Educate people? Educate??!!! That there’s crazy talk!
/Sarc
The use of technology with its multiple and usually hidden defects and bugs to accomplish something that can be done with a mechanical lock is a fool’s game. Yes, mechanical locks have their issues too, but they are known issues, and a good quality lock is going to defeat all but the very most precocious 12 year old.
Don’t get me wrong, I work in IT, and I write software for a living, so I’m not a Luddite. But I do think that there are places where software isn’t the appropriate solution, and locks are among those things where it isn’t, at least for an individual. Individuals, even technologically savvy ones, don’t have the IT resources of an organization to devote to problems of access.
A couple of years ago, I saw a video on ScrewTube on methods to defeat battery-powered locks on smaller safes/boxes. One was using a straightened paper clip inserted between the cover and the box to reset the combination to default.
I’ll stick with mechanical locks, thank you.
My only experience with biometrics is on two laptop computers, from two different manufacturers.
I programmed both with my fingerprint, per instructions. Both say they finished the programming. Neither of them accepts my fingerprint — not at all, not even 10% of the time.
It may be that at age 67 my fingerprint is too worn to be recognized reliably, but if so, why did two different implementations claim to have learned it?

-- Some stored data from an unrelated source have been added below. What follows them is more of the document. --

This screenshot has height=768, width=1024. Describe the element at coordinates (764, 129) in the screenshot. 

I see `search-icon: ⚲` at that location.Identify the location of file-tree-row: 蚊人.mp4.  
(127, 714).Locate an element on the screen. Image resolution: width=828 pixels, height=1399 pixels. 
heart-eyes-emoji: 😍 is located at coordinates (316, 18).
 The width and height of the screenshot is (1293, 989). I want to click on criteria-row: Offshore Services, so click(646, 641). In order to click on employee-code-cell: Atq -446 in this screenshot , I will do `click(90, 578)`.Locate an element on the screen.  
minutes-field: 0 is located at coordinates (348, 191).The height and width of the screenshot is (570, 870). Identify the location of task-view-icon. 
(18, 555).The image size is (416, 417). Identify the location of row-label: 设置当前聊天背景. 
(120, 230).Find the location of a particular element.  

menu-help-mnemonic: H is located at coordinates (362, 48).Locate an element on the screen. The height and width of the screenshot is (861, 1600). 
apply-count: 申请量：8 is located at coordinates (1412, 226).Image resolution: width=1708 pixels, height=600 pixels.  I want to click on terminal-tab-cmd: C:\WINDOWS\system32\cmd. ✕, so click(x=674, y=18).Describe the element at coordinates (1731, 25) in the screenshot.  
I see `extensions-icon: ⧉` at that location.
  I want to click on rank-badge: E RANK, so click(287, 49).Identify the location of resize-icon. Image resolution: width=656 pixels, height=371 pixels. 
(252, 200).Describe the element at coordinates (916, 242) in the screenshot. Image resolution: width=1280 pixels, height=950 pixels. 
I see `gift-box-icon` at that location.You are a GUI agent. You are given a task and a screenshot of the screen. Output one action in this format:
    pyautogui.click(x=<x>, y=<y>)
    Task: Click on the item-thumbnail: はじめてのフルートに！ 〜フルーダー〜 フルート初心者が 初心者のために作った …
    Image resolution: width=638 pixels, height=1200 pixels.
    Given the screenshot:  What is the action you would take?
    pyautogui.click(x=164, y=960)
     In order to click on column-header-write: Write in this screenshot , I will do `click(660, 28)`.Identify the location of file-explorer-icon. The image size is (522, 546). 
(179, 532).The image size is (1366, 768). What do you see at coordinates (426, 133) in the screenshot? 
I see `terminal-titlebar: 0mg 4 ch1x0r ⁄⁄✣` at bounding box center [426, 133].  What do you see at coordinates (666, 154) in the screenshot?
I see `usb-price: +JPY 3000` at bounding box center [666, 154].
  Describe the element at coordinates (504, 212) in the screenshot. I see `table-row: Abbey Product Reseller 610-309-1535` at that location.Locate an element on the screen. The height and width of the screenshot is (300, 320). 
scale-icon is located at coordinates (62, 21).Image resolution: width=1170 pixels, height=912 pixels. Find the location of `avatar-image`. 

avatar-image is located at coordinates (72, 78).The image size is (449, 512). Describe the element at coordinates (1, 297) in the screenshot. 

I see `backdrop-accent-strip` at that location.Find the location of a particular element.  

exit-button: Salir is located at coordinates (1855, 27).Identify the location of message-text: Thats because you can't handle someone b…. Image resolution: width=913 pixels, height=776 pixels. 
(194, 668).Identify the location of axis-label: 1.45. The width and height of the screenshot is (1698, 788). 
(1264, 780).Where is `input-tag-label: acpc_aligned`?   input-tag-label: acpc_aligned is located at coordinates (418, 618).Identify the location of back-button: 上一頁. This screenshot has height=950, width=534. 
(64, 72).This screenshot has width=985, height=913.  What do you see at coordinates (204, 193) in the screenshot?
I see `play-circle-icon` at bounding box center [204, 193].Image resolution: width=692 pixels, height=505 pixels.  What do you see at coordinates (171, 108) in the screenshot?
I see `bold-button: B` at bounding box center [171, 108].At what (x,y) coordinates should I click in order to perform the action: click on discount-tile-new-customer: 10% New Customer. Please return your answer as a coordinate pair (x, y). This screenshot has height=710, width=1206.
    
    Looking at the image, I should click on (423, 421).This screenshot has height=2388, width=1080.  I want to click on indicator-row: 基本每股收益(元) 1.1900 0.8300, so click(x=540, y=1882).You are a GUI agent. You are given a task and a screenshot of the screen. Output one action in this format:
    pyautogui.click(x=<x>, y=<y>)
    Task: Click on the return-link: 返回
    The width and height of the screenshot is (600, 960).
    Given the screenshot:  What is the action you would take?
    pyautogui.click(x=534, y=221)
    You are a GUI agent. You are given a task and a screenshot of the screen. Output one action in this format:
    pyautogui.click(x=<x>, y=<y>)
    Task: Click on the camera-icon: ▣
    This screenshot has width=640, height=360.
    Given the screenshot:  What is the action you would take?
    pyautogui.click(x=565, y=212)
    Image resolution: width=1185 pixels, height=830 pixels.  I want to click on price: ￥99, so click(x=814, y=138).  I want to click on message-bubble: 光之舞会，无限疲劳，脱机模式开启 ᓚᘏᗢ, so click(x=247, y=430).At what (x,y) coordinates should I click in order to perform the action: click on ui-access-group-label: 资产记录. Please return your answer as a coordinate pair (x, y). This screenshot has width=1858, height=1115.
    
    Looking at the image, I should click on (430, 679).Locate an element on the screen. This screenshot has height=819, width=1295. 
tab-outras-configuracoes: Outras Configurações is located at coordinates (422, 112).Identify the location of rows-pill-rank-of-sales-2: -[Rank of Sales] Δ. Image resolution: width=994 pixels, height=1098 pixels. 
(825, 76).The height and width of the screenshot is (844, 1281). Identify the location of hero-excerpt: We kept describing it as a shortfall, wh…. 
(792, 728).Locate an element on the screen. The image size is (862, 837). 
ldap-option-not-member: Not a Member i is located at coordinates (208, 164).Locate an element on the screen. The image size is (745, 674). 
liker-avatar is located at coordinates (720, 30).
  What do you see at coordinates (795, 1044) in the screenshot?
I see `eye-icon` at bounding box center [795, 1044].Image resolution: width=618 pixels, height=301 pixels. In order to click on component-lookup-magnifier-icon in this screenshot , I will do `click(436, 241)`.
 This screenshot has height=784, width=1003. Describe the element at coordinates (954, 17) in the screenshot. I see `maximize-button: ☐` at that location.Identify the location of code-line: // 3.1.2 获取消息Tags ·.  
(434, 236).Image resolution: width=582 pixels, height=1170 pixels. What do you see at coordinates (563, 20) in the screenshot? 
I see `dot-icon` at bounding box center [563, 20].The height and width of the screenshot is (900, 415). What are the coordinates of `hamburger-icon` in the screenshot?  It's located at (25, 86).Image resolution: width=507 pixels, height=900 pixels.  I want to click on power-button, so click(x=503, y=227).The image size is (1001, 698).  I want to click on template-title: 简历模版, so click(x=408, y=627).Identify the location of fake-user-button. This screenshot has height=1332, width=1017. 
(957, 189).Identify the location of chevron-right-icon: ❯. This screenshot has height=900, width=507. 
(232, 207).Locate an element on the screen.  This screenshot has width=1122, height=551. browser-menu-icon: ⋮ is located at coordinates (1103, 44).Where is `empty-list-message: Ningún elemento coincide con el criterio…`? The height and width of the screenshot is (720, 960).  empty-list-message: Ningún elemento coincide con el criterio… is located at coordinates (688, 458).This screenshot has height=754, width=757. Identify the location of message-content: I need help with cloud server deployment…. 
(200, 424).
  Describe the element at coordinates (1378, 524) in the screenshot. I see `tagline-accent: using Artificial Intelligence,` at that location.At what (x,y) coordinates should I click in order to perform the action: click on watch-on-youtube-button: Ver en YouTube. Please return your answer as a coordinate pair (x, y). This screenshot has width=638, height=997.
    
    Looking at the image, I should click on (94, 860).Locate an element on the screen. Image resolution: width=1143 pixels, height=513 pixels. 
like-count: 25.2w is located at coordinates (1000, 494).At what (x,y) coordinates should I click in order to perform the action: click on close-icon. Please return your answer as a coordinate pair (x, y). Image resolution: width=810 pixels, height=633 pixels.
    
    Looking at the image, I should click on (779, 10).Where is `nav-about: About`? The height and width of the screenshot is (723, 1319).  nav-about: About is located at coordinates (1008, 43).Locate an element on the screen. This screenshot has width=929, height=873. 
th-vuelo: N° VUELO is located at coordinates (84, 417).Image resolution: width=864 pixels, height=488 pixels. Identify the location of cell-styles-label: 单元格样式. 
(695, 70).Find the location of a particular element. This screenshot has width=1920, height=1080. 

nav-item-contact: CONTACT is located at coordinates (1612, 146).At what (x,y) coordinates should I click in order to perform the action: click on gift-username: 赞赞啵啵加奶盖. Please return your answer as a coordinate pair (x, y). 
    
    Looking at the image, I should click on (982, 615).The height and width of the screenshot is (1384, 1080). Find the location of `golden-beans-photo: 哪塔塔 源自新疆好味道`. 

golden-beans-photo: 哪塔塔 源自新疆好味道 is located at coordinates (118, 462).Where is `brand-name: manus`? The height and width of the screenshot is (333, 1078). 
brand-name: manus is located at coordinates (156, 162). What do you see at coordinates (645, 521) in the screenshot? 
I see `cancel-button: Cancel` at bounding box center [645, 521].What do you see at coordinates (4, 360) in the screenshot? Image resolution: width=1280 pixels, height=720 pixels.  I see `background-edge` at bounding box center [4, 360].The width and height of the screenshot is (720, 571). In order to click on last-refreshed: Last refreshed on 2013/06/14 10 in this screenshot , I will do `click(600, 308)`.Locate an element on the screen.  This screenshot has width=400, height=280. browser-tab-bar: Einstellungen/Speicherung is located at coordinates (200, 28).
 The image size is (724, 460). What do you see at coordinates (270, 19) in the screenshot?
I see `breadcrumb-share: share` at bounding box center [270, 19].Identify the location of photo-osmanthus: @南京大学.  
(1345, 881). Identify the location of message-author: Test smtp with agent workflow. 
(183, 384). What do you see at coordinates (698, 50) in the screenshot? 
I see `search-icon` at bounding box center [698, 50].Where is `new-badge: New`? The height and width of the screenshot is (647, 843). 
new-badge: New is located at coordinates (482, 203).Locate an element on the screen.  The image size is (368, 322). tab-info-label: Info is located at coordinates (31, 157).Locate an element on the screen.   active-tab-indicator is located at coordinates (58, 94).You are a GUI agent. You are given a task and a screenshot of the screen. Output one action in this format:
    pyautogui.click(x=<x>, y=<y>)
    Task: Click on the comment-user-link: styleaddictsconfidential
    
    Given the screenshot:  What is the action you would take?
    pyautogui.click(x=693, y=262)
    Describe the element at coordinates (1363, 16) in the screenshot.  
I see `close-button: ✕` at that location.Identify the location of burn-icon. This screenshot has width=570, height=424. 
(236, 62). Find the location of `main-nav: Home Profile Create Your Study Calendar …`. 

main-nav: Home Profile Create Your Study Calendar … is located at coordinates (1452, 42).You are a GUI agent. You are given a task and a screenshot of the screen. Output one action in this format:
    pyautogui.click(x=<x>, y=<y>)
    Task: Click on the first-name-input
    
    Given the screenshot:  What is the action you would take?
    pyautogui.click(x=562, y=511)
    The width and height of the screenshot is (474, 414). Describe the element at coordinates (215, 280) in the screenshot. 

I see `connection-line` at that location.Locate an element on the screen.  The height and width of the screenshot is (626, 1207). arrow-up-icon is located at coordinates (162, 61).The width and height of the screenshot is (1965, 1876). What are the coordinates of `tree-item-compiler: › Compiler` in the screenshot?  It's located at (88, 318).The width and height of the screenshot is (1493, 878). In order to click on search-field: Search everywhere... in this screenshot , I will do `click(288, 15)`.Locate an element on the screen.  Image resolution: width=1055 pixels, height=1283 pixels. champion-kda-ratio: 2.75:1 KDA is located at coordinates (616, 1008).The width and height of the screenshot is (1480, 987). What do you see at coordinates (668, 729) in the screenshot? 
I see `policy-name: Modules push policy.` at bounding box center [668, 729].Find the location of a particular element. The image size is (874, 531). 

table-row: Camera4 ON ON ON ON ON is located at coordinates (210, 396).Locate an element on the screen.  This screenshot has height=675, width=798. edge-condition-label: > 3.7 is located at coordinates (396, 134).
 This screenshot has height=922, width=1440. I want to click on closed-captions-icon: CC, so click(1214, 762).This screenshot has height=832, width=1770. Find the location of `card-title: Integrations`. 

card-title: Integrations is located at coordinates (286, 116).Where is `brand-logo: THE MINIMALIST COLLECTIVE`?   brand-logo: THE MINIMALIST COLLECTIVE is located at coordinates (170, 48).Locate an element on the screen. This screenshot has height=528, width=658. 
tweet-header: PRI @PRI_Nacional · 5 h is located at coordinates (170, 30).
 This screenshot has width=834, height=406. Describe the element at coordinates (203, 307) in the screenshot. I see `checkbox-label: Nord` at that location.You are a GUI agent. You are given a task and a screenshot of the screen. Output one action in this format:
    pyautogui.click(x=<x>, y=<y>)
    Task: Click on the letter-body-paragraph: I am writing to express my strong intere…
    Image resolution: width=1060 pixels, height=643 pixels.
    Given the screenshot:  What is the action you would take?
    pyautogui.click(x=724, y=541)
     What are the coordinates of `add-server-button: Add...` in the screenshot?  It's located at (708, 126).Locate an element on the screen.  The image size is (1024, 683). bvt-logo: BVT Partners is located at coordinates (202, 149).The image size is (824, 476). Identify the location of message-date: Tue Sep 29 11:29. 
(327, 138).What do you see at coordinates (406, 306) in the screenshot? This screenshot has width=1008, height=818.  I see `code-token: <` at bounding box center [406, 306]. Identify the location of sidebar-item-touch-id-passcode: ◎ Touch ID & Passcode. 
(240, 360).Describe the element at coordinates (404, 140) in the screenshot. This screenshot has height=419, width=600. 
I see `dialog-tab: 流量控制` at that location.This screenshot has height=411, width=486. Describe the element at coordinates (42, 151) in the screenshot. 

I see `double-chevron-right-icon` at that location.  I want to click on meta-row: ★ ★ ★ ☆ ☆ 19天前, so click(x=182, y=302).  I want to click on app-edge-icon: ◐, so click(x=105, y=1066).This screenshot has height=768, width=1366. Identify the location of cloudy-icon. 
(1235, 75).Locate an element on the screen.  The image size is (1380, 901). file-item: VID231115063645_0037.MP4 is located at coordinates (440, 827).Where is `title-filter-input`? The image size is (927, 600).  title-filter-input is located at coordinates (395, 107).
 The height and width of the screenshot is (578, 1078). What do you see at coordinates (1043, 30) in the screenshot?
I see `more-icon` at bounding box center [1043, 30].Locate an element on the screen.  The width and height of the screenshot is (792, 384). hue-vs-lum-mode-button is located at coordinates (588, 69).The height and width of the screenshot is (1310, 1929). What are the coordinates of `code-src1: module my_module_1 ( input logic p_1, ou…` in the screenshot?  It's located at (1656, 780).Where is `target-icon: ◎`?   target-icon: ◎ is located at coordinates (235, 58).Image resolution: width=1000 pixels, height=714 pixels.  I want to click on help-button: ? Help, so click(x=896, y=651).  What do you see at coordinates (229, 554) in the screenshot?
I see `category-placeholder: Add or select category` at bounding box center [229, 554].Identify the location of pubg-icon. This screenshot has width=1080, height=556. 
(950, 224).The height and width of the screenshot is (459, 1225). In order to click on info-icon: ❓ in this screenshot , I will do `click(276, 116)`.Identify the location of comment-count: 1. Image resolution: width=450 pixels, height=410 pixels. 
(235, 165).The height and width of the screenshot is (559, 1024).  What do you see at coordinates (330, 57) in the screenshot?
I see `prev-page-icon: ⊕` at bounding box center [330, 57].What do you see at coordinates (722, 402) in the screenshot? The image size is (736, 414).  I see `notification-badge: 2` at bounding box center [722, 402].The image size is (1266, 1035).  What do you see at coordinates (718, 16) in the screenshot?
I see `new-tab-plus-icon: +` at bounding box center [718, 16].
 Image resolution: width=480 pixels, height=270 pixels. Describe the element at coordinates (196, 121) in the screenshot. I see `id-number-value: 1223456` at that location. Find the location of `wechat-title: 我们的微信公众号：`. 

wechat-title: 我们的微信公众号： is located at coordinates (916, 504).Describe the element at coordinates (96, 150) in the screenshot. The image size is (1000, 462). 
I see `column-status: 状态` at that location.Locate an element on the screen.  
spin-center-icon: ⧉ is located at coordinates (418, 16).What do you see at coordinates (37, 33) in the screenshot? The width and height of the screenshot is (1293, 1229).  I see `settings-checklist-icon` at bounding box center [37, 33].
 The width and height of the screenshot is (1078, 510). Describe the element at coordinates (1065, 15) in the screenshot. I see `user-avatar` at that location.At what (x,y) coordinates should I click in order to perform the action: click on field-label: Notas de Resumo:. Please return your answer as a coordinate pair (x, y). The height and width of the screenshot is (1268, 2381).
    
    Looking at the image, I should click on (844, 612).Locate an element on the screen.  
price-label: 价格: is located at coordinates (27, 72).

So my conclusion, on evidence available to me, is that biometric locks (at least the fingerprint type) are utterly worthless and incapable of functioning at all. So yes, I’ll stick to combination locks, and given the Liberty Safe debacle, preferably mechanical ones.
A couple years ago, when I was a gunsmith in training we spend some time on the IWA (a smaller Shot Show with way more beer) going around the then new fangled biometric gun safe aisles and unlocking them with various methods.
The old sensors that required touch contact could be defeated by a gummy bear.